» SHORT PROBLEM: Copy the rows word for word, beginning with the first one and stopping after the one that contains "Action: (x=827, y=670)".

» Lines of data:
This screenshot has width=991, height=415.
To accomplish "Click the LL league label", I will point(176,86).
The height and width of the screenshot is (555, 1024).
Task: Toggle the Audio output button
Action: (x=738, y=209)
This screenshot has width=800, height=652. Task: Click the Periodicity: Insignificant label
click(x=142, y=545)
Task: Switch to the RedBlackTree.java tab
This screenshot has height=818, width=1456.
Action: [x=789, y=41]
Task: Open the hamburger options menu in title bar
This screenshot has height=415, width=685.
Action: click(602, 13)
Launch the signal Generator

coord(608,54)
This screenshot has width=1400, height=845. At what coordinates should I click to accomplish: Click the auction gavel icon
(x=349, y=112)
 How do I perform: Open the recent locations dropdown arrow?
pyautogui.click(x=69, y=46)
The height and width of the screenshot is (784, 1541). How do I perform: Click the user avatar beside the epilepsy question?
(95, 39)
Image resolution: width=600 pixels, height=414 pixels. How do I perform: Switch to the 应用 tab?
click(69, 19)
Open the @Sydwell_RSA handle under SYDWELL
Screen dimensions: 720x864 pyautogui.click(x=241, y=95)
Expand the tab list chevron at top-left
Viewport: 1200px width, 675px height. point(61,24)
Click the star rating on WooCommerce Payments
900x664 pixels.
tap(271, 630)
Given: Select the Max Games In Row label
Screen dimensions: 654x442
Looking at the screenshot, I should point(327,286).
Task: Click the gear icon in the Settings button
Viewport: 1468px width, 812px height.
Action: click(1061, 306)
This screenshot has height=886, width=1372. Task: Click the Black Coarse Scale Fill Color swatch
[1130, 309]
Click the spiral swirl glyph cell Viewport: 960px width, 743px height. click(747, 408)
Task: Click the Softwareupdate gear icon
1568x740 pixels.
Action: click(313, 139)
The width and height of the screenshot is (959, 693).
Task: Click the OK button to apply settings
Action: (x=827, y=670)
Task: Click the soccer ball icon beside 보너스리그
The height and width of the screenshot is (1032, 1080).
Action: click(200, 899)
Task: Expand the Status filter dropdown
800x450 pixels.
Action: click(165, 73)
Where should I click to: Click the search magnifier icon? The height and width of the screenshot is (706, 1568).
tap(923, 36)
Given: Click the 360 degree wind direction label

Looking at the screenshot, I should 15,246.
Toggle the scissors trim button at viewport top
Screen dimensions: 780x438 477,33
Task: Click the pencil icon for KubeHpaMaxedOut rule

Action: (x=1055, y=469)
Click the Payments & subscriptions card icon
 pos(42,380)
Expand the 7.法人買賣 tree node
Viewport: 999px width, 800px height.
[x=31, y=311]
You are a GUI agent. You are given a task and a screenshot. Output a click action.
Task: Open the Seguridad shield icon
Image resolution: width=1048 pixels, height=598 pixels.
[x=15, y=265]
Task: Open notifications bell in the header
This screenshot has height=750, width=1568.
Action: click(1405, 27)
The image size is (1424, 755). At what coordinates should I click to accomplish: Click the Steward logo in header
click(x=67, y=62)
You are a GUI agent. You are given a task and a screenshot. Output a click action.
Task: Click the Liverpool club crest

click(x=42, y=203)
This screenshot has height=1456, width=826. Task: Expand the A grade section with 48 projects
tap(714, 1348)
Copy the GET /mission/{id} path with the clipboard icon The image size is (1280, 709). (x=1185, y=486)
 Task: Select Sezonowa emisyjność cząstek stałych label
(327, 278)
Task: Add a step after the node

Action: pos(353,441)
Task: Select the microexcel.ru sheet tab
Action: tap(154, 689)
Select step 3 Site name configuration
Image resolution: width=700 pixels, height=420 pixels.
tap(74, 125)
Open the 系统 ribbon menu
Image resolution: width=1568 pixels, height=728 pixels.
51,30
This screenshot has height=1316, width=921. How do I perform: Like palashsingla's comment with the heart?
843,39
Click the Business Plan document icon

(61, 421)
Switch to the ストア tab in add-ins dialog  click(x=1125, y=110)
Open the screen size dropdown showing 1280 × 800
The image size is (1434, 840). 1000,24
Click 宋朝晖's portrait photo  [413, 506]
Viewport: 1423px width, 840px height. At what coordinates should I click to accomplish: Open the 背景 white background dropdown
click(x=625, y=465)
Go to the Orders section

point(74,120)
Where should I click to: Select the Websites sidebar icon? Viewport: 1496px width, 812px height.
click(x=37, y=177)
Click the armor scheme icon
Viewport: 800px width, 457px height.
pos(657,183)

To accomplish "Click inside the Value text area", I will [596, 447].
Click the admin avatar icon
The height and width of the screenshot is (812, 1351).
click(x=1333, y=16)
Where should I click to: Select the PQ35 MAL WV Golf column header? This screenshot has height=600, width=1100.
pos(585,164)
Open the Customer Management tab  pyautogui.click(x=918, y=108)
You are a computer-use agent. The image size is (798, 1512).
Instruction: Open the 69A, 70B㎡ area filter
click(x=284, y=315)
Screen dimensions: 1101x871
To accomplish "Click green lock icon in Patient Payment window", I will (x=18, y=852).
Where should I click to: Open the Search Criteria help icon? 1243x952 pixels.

» EXERCISE OUTPUT:
This screenshot has width=991, height=415.
To accomplish "Click the LL league label", I will point(176,86).
The height and width of the screenshot is (555, 1024).
Task: Toggle the Audio output button
Action: (x=738, y=209)
This screenshot has width=800, height=652. Task: Click the Periodicity: Insignificant label
click(x=142, y=545)
Task: Switch to the RedBlackTree.java tab
This screenshot has height=818, width=1456.
Action: [x=789, y=41]
Task: Open the hamburger options menu in title bar
This screenshot has height=415, width=685.
Action: click(602, 13)
Launch the signal Generator

coord(608,54)
This screenshot has width=1400, height=845. At what coordinates should I click to accomplish: Click the auction gavel icon
(x=349, y=112)
 How do I perform: Open the recent locations dropdown arrow?
pyautogui.click(x=69, y=46)
The height and width of the screenshot is (784, 1541). How do I perform: Click the user avatar beside the epilepsy question?
(95, 39)
Image resolution: width=600 pixels, height=414 pixels. How do I perform: Switch to the 应用 tab?
click(69, 19)
Open the @Sydwell_RSA handle under SYDWELL
Screen dimensions: 720x864 pyautogui.click(x=241, y=95)
Expand the tab list chevron at top-left
Viewport: 1200px width, 675px height. point(61,24)
Click the star rating on WooCommerce Payments
900x664 pixels.
tap(271, 630)
Given: Select the Max Games In Row label
Screen dimensions: 654x442
Looking at the screenshot, I should point(327,286).
Task: Click the gear icon in the Settings button
Viewport: 1468px width, 812px height.
Action: click(1061, 306)
This screenshot has height=886, width=1372. Task: Click the Black Coarse Scale Fill Color swatch
[1130, 309]
Click the spiral swirl glyph cell Viewport: 960px width, 743px height. click(747, 408)
Task: Click the Softwareupdate gear icon
1568x740 pixels.
Action: click(313, 139)
The width and height of the screenshot is (959, 693).
Task: Click the OK button to apply settings
Action: (x=827, y=670)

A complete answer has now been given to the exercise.